*** EXTRAIT RETENU
La popularité des réservations de dernière minute se reflète de plus en plus dans les comportements d’achat des voyageurs. Le manque de temps, la mobilité, les agences de voyages en ligne, les conditions économiques incertaines et les offres alléchantes des entreprises touristiques elles-mêmes expliquent en grande partie le renforcement de cette tendance. Mais ce qui se voulait une tactique de dernier recours pour remplir des chambres ou des sièges vides a-t-il pris une ampleur non souhaitée? Afin de renverser la vapeur, les entreprises touristiques multiplient les stratégies favorisant les consommateurs qui achètent leur voyage à l’avance. Voici un topo d’une tendance qui ne semble pas s’essouffler.

De bonnes raisons d’attendre

Depuis au moins cinq ans, et de façon plus prononcée depuis la crise économique de 2008-2009, le calendrier de réservation des entreprises touristiques a rétréci considérablement. Plutôt que de réserver sa chambre d’hôtel des mois à l’avance, comme par le passé, le consommateur d’aujourd’hui attend souvent à la toute dernière minute pour procéder à la réservation, parfois même une fois rendu devant l’établissement, à partir de son appareil mobile. Les raisons qui incitent à un tel comportement sont nombreuses. En voici quelques-unes.

  • La multiplication des courts séjours entraîne une plus grande flexibilité quant aux dates.
  • La réservation en ligne est accessible et rapide, surtout combinée à la technologie mobile.
  • En période d’incertitude économique, les consommateurs:
    • craignent pour leur emploi;
    • appréhendent la faillite des compagnies aériennes;
    • ne savent pas à l’avance s’ils pourront prendre des vacances et quelles en seront les dates.
  • L’offre des promotions de dernière minute étant devenue imposante, les gens attendent pour profiter de ces bas tarifs.

Les offres de dernière minute permettent aux entreprises d’écouler les invendus. Mais le phénomène gagne en popularité et occupe une place grandissante dans le marché du voyage. Les agences en ligne comme Expedia ont leur section «dernière minute», tout comme certains hôtels et certaines compagnies aériennes. Les agences «opaques», comme Priceline et Hotwire, qui ne divulguent le nom du fournisseur qu’une fois la transaction complétée, favorisent aussi les ventes de dernière minute et ont beaucoup de succès. L’agence Lastminute.com, quant à elle, offre désormais des forfaits de dernière… seconde!
******
**CONSIGNES ET EXIGENCES**
Transcrivez à l'identique le passage de l'extrait sur les réservations de dernière minute situé entre «Depuis au moins» et «En voici quelques-unes.», bornes incluses.
*** DONNÉES FOURNIES
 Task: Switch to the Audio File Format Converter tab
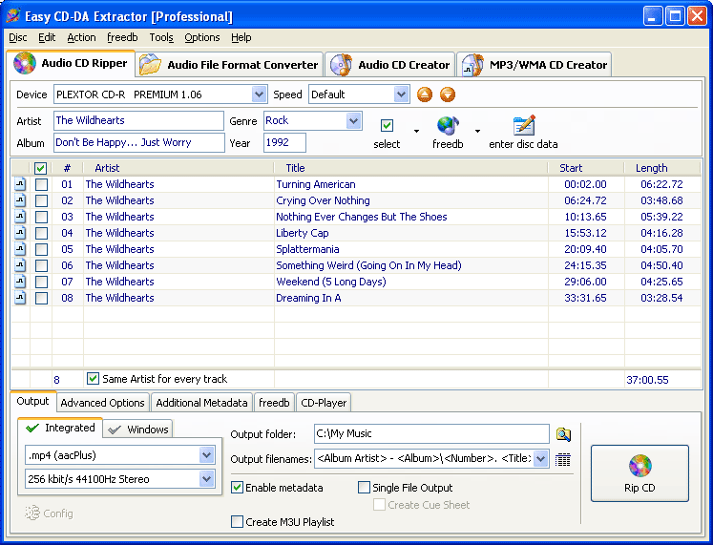[229, 65]
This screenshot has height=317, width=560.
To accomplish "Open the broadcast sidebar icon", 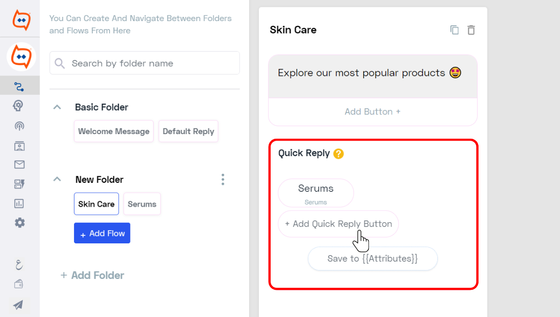I will [x=19, y=126].
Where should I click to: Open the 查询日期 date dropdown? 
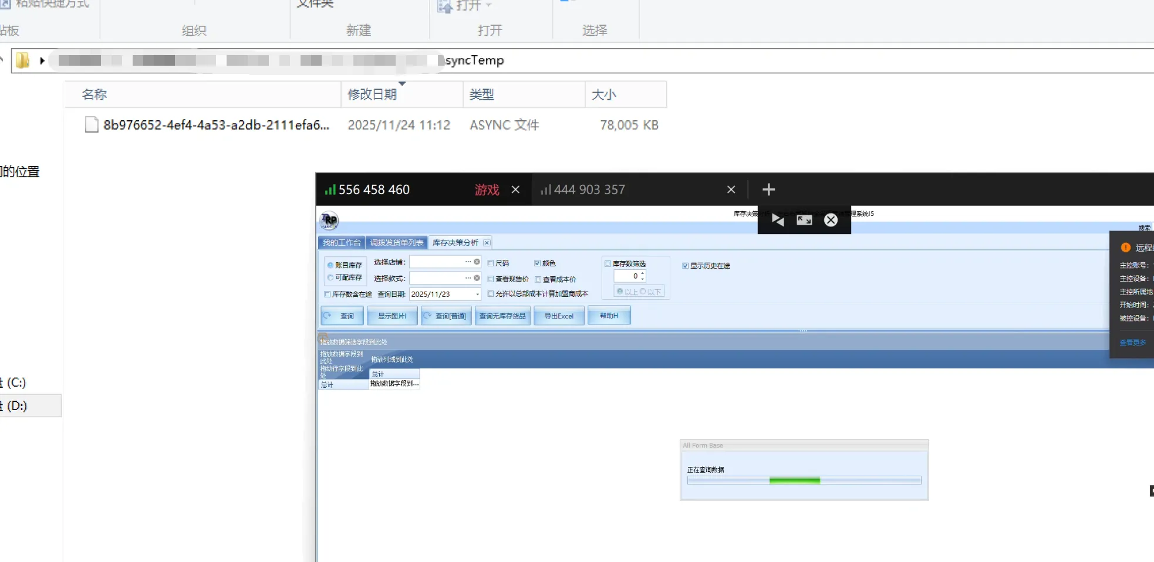[477, 294]
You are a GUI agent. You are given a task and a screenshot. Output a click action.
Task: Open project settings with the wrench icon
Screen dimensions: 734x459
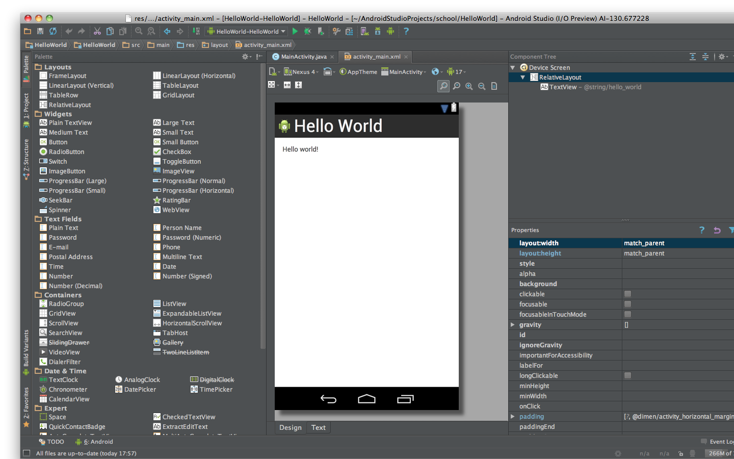(x=336, y=31)
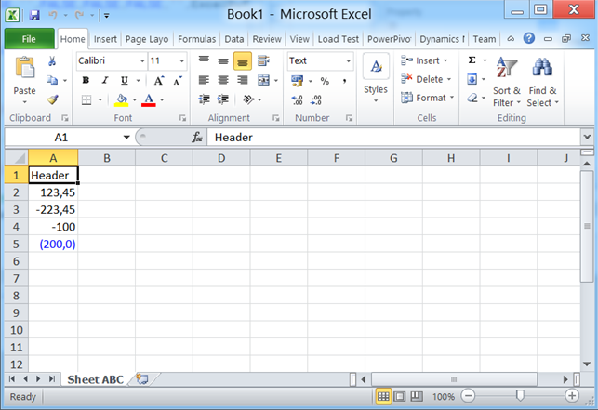Click the Format Painter brush icon
Viewport: 598px width, 410px height.
tap(53, 99)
******
**SOLUTION PROPOSÉE**
Depuis au moins cinq ans, et de façon plus prononcée depuis la crise économique de 2008-2009, le calendrier de réservation des entreprises touristiques a rétréci considérablement. Plutôt que de réserver sa chambre d’hôtel des mois à l’avance, comme par le passé, le consommateur d’aujourd’hui attend souvent à la toute dernière minute pour procéder à la réservation, parfois même une fois rendu devant l’établissement, à partir de son appareil mobile. Les raisons qui incitent à un tel comportement sont nombreuses. En voici quelques-unes.